Muss der Eigentümer eines Hundes dessen Wegnahme dulden, wenn ein anderer das Tier misshandelt?
Der Eigentümer eines Hundes rief das OVG Saarlouis an, weil er die Wegnahme und Veräußerung des Tieres dulden sollte (Beschl. vom 11.07.2023, Az. 2 B 52/23), das von seinem Sohn misshandelt wurde.
Misshandlung eines Hundes auf offener Straße
Das Lagezentrum der Polizei unterrichtete die Amtstierärztin darüber, dass ein Hund auf offener Straße misshandelt und ihm ein alkoholisches Getränk zu trinken gegeben wurde.

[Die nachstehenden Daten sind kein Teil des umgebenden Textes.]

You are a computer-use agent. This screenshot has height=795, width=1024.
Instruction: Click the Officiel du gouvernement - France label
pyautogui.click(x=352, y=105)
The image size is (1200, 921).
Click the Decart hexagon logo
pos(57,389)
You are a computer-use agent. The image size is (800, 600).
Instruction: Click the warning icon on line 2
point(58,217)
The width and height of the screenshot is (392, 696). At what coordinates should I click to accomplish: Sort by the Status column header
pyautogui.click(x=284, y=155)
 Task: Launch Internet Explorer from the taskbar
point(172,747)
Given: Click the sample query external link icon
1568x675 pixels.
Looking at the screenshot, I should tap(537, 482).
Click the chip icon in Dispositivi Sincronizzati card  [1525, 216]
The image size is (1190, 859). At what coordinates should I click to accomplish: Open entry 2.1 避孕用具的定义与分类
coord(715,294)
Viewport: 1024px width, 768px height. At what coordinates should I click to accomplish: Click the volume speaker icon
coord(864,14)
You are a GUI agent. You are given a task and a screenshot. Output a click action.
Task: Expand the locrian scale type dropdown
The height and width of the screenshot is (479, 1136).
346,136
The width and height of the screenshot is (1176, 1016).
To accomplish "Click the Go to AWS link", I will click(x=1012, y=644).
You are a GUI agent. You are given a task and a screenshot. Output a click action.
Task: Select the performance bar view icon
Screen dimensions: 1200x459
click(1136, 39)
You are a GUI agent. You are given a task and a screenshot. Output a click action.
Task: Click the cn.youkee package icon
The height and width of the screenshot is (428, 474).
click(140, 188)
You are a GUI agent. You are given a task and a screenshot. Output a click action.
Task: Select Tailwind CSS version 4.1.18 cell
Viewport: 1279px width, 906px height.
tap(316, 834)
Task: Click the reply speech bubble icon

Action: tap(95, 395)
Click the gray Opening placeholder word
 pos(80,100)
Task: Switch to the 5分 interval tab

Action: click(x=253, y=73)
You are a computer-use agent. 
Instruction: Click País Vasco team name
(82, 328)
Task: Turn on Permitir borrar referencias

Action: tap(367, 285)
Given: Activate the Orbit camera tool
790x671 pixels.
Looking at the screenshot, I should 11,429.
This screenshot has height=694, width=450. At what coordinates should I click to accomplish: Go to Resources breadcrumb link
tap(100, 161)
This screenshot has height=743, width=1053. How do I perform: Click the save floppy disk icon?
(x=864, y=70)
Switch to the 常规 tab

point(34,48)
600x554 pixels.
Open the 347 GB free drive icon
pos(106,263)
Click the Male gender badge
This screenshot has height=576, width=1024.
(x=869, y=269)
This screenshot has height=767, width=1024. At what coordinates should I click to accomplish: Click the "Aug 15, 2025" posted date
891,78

Der Hund wurde dem Sohn des Eigentümers fortgenommen und von der Polizei zur amtstierärztlichen Untersuchung in ein Tierheim gebracht.
Die Tierschutzbehörde erließ eine tierschutzrechtliche Anordnung, mit der dem Sohn das Halten und die Betreuung von Tieren untersagt wurde. Der Eigentümer des Tieres erhielt eine Verfügung, nach der er die dauerhafte Wegnahme und Veräußerung seines Hundes zu dulden habe. Zur Begründung wurde u.a. angegeben, der Sohn habe dem Hund aus Rohheit erhebliche Schmerzen zugefügt und ihm die tierärztliche Behandlung verweigert, was als Verstoß gegen § 2 TierschG durch Unterlassung zu werten ist. Auch das Einflößen von alkoholischen Getränken ist als Zufügen von erheblichen Leiden und Schäden zu beurteilen, da Alkohol bei einem Hund zu Vergiftungserscheinungen, Koma und Tod führen kann. Weil der Eigentümer Verletzungen des Tiers nicht behandeln ließ, ist davon auszugehen, dass er seinen Sohn nicht von weiteren Misshandlungen des Tiers abhalten werde.
Der Eigentümer des Hunds rief das OVG Saarlouis an und bezweifelte die Rechtmäßigkeit der Duldungsverfügung.
Ist die Duldungsverpflichtung rechtmäßig ausgesprochen?
Rechtsgrundlage der Duldungspflicht ist § 16a Abs. 1 Satz 2 Nr. 2 TierSchG. Danach trifft die zuständige Behörde die zur Beseitigung festgestellter Verstöße und die zur Verhütung künftiger Verstöße notwendigen Anordnungen. Weil eine ausdrückliche tierschutzrechtliche Befugnisnorm für eine Duldungsanordnung nicht vorhanden ist, kann ihr Erlass ebenfalls auf § 16a Abs. 1 Satz 2 Nr. 2 TierSchG gestützt werden.
Ist der Eigentümer nicht zugleich Halter des Tieres, steht diesem ein Recht an dem Tier zu, das den Vollzug der Anordnung gegenüber dem Halter (hier der Sohn) rechtlich hindern kann. Dieses Hindernis muss durch eine Duldungsverfügung an den Eigentümer überwunden werden.
Ist die Duldungsverfügung auch verhältnismäßig?
Weil mehrere Zeugen den Missbrauch des Tieres durch den Sohn des Eigentümers glaubhaft geschildert haben und der Eigentümer dagegen nicht eingeschritten ist, kann daraus geschlossen werden, dass er nicht in der Lage ist, eine den Anforderungen von § 2 TierschG entsprechende Ernährung, Pflege und Unterbringung des Hundes sicherzustellen.
Auf dieser Grundlage urteilte das OVG:
- Die Tierschutzbehörde muss nicht warten, bis dem Tier weitere erhebliche Schmerzen oder Leiden zugefügt werden.
- Es ist anzunehmen, dass der Eigentümer des Hundes seinen Sohn nicht von weiteren Misshandlungen des Tieres abhalten wird.
- Die Duldungsanordnung ist auch nicht unverhältnismäßig, denn ein milderes Mittel ist vor diesem Hintergrund nicht ersichtlich und die Duldung letztlich auch angemessen.
Ergebnis
Somit kam das OVG zu dem Ergebnis, dass die verfügte Duldung der dauerhaften Wegnahme des Hundes sowie die Anordnung zur Veräußerung des Tieres offensichtlich rechtmäßig erlassen wurden.